Submitted by Kimberly Peters
● The dataset that we will be wrangling (and analyzing and visualizing) is the tweet archive of Twitter user @dog_rates, also known as WeRateDogs. WeRateDogs is a Twitter account that rates people's dogs with a humorous comment about the dog. These ratings almost always have a denominator of 10. The numerators, though? Almost always greater than 10. 11/10, 12/10, 13/10, etc. Why? Because "they're good dogs Brent." WeRateDogs has over 4 million followers and has received international media coverage.
● WeRateDogs downloaded their Twitter archive and sent it to Udacity to use in this project. This archive contains basic tweet data (tweet ID, timestamp, text, etc.) for all 5000+ of their tweets as they stood on August 1, 2017.
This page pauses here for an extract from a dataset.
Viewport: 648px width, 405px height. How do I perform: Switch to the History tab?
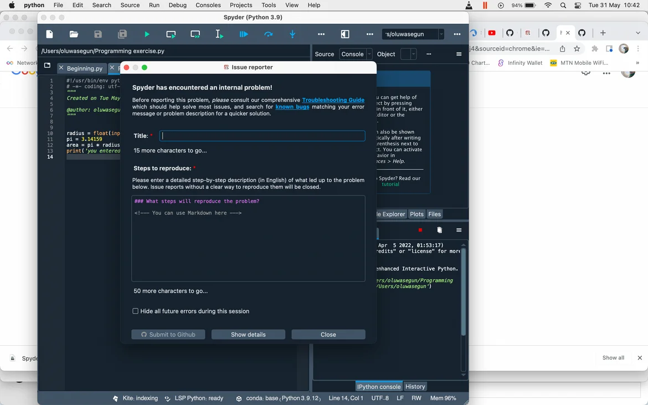pyautogui.click(x=415, y=387)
● Main tasks in this project are as follows:
● Gathering Data
● Assessing Data
● Cleaning Data
Storing, analyzing, and visualizing your wrangled data
Reporting on: a) your data wrangling efforts b) your data analyses and visualizations
● Sharing tweets is one of the main keys for growing a twitter account.
● As a result, we try to use the data at our disposal towards getting a better understanding on what influences the tweet sharing, kind of dogs (breeds, stages) and rating, in order to give some insight to the marketing team.
● Let us recall some general statistics, prior to starting analysis. The master clean dataframe has 1976 observations.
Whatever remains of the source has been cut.